Я почувствовал, как какая-то истома, какая-то тяжесть стала опускаться мне в ноги. Колени заныли, точно в них налили свинец. Ощущение это знакомо всякому, кому случалось неожиданно чего-нибудь сильно испугаться. Но в то же время другое чувство, чувство, смешанное с любопытством, с благоговением к царственному грозному зверю и с охотничьей страстью, наполнило мою душу.
— Худо! Наша напрасно сюда ходи. Амба сердится! Это его место, — говорил Дерсу, и я не знаю, говорил ли он сам с собою или обращался ко мне. Мне показалось, что он испугался.
— Рррррр!… — снова раздалось в ночной тишине.
Вдруг Дерсу быстро поднялся с места. Я думал, он хочет стрелять.
Но велико было изумление, когда я увидел, что в руках у него не было винтовки, и когда я услышал речь, с которой он обратился к тигру:
— Хорошо, хорошо, амба! Не надо сердиться, не надо!… Это твоё место. Наша это не знал. Наша сейчас другое место ходи. В тайге места много. Сердиться не надо!…
Гольд стоял, протянув руки к зверю. Вдруг он опустился на колени, дважды поклонился в землю и вполголоса что-то стал говорить на своём наречии. Мне почему-то стало жаль старика.
Наконец Дерсу медленно поднялся, подошёл к пню и взял свою берданку.
— Пойдём, капитан! — сказал он решительно и, не дожидаясь моего ответа, быстро через заросли пошёл на тропинку. Я безотчётно последовал за ним.
Спокойный вид Дерсу, уверенность, с какой он шёл без опаски и не озираясь, успокоили меня: я почувствовал, что тигр не пойдёт за нами и не решится сделать нападение.
Пройдя шагов двести, я остановился и стал уговаривать старика подождать ещё немного.
— Нет, — сказал Дерсу, — моя не могу. Моя тебе вперёд говори, в компании стрелять амба никогда не буду! Твоя хорошо это слушай. Амба стреляй — моя товарищ нету…
Он снова молча зашагал по тропинке. Я хотел было остаться один, но жуткое чувство овладело мною, я побежал и догнал гольда.
Начинала всходить луна. И на небе и на земле сразу стало светлее. Далеко, на другом конце поляны, мелькал огонёк нашего бивака. Он то замирал, то как будто угасал на время, то вдруг снова разгорался яркой звёздочкой.

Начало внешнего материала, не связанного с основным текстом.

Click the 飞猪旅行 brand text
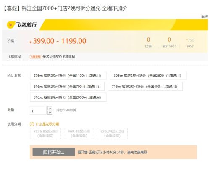This screenshot has width=210, height=171. coord(26,25)
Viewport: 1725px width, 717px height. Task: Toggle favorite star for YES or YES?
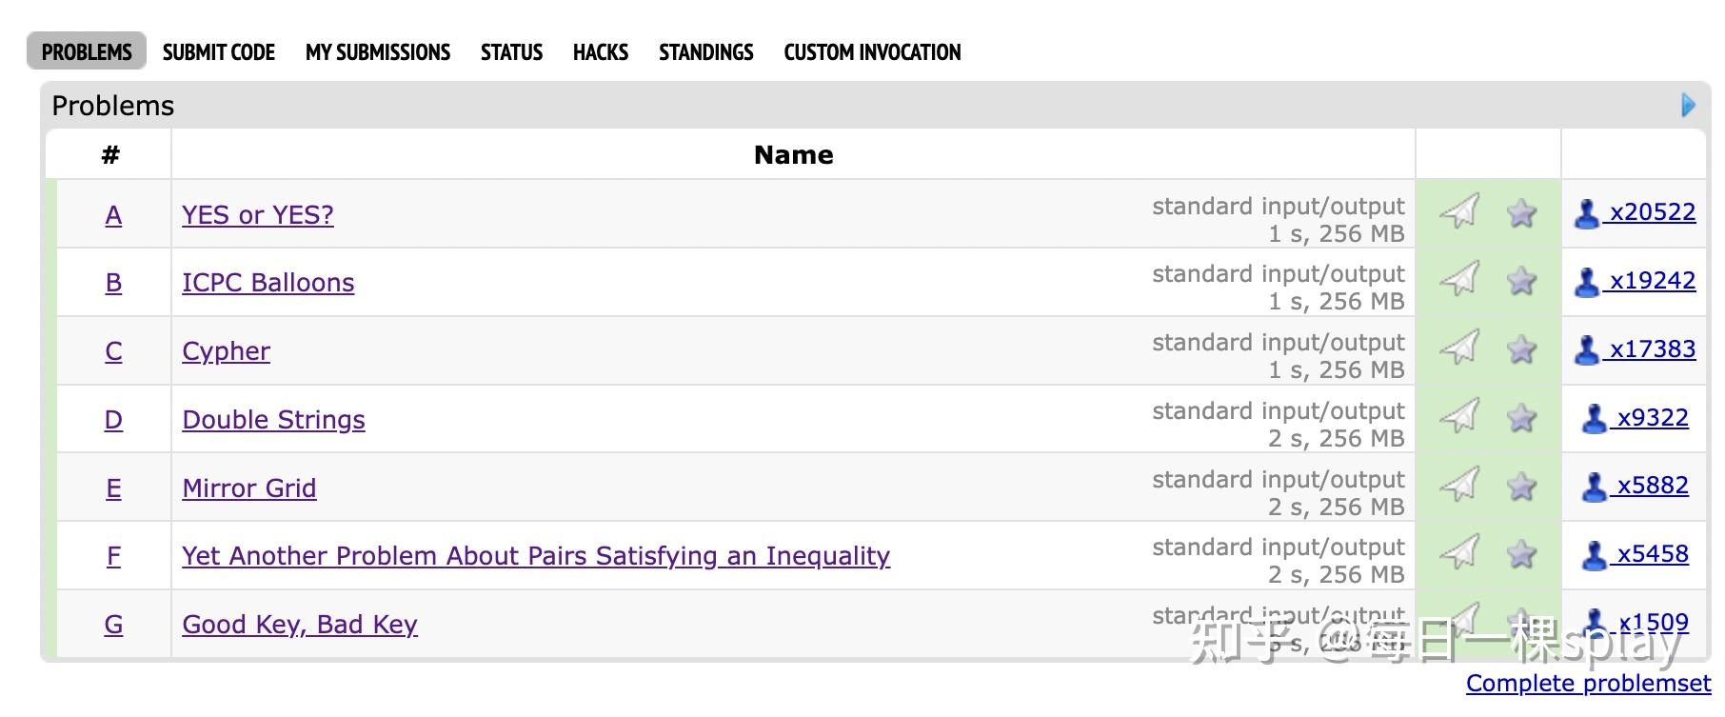click(1521, 213)
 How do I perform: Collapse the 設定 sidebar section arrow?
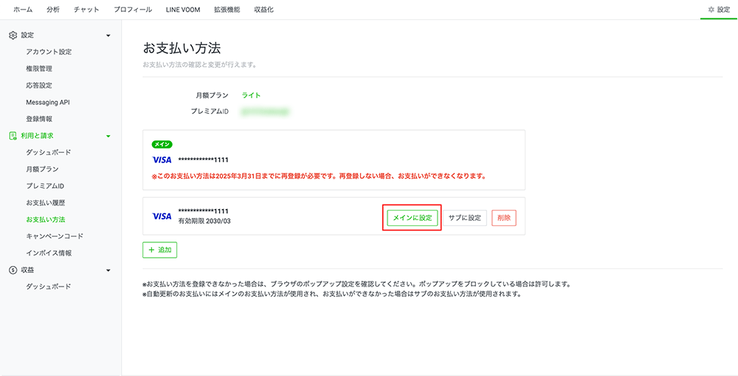[108, 35]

Всю дорогу мы шли молча. У каждого из нас были свои думы, свои воспоминания. Жаль мне было, что я не увидел тигра. Эту мысль я вслух высказал своему спутнику.
— О, нет! — ответил Дерсу. — Его худо посмотри. Наша так говори. Такой люди, который никогда амба посмотри нету, — счастливый. Его всегда хорошо живи.
Дерсу глубоко вздохнул, помолчал немного и продолжал:
— Моя много амба посмотри. Один раз напрасно его стреляй. Теперь моя шибко боится. Однако моя когда-нибудь худо будет!
В словах старика было столько душевного волнения, что я опять стал жалеть его, начал успокаивать и старался перевести разговор на другую тему.
Через час мы подошли к биваку. Лошади, испуганные нашим приближением, шарахнулись в сторону и начали храпеть. Около огня засуетились люди. Два казака вышли нам навстречу.
— Сегодня кони всё время чего-то боятся, — сказал один из них. — Не едят, все куда-то смотрят. Нет ли какого зверя поблизости?
Я приказал казакам взять коней на поводки, развести костры и выставить вооружённого часового.
Весь вечер молчал Дерсу. Встреча с тигром произвела на него сильное впечатление. После ужина он тотчас же лёг спать, и я заметил, что он долго не мог уснуть, ворочался с боку на бок и как будто разговаривал сам с собой.